• [Podany fragment]:
Zdanie to utraciło już moc prawną. Co prawda nie ma go w ustawie o PIT już od roku (Sejm wykreślił je 4 października 2018 r., Dz.U. poz. 2126), ale z przepisów przejściowych wynikało, że skreślenie to będzie miało zastosowanie dopiero do dochodów uzyskanych od 1 stycznia 2019 r. (art. 8 ust. 1 ustawy nowelizującej).
W praktyce więc po raz pierwszy skreślenie to dotyczy zaliczki za grudzień lub za IV kwartał 2019 r., płatnej w styczniu 2020 r.
W tym roku przedsiębiorcy zetkną się też po raz pierwszy z inną zmianą – nowym terminem na złożenie rocznego zeznania za ubiegły rok. Termin ten rozpocznie się od 15 lutego, a upłynie, jak zawsze, 30 kwietnia roku następnego. To oznacza, że zeznania złożone przed 15 lutego będą uznawane za złożone w dniu 15 lutego, a nie wcześniej. Termin na zwrot nadpłaty podatku będzie więc liczony dopiero od 15 lutego, choćby nawet przedsiębiorca złożył zeznanie w styczniu.

• [Opis zadania]: Skopiuj bez zmian część tekstu o zmianach w PIT, zaczynając od słów "W praktyce więc", a kończąc na słowach "zeznanie w styczniu.".

• [Dane źródłowe]:

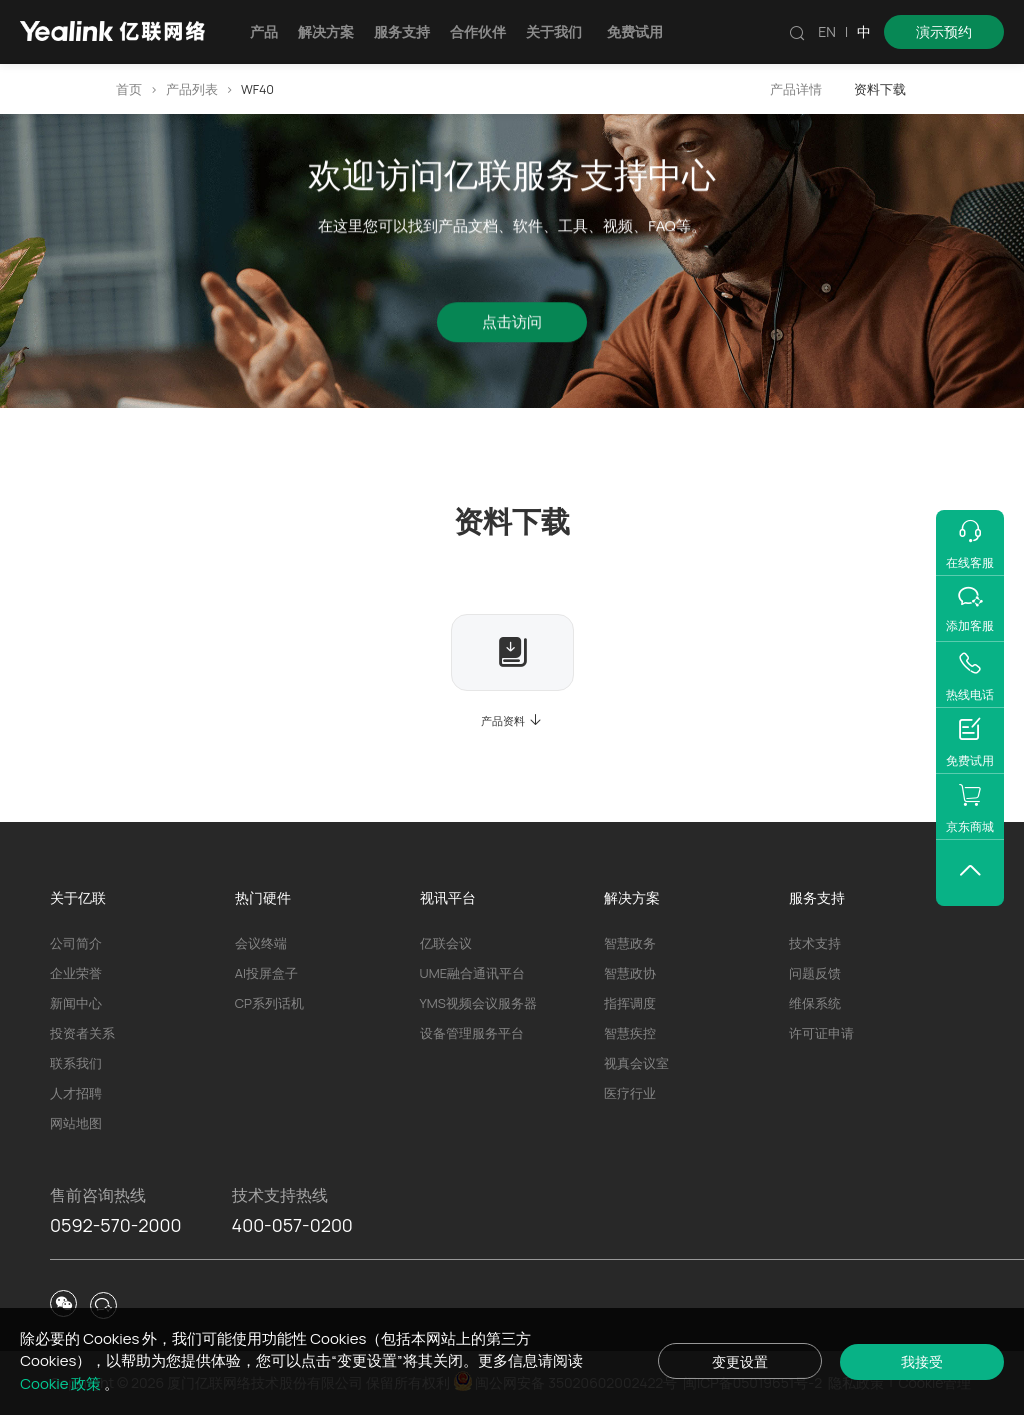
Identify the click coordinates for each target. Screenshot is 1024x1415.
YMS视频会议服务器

• [Odpowiedź]:
W praktyce więc po raz pierwszy skreślenie to dotyczy zaliczki za grudzień lub za IV kwartał 2019 r., płatnej w styczniu 2020 r.
W tym roku przedsiębiorcy zetkną się też po raz pierwszy z inną zmianą – nowym terminem na złożenie rocznego zeznania za ubiegły rok. Termin ten rozpocznie się od 15 lutego, a upłynie, jak zawsze, 30 kwietnia roku następnego. To oznacza, że zeznania złożone przed 15 lutego będą uznawane za złożone w dniu 15 lutego, a nie wcześniej. Termin na zwrot nadpłaty podatku będzie więc liczony dopiero od 15 lutego, choćby nawet przedsiębiorca złożył zeznanie w styczniu.